Data records START
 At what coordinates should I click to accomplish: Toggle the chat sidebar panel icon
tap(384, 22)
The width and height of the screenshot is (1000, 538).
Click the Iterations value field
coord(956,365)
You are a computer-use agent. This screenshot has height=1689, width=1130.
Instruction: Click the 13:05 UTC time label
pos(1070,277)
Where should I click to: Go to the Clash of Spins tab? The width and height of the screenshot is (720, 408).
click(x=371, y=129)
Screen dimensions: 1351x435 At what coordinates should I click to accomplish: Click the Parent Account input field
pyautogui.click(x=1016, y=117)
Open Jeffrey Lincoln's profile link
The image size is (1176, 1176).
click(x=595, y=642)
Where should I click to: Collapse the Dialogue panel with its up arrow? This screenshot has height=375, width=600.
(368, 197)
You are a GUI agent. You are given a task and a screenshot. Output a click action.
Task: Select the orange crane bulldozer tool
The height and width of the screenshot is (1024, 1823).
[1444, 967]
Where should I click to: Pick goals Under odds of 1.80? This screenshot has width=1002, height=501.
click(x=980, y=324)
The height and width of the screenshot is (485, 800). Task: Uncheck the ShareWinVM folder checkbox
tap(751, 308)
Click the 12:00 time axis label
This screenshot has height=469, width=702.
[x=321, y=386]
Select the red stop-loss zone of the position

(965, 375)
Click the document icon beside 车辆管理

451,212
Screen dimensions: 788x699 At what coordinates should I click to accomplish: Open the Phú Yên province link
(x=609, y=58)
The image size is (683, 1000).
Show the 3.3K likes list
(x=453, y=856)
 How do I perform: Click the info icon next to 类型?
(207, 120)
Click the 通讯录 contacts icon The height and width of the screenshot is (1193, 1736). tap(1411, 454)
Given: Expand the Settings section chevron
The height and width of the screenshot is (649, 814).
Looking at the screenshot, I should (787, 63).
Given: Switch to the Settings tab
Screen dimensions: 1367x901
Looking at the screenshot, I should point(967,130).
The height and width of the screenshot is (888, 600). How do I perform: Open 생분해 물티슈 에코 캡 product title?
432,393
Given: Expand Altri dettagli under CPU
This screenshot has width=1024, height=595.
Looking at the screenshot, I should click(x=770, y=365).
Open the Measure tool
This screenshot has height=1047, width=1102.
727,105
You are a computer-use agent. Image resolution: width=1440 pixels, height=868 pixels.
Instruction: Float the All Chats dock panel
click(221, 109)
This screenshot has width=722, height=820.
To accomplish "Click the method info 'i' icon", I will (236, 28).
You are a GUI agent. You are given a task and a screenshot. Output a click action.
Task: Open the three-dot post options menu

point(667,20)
Data records END
**Exercise**:
Across the whole listing, show each line where the word "Expand" occurs.

**Written reply**:
Given: Expand the Settings section chevron
Given: Expand Altri dettagli under CPU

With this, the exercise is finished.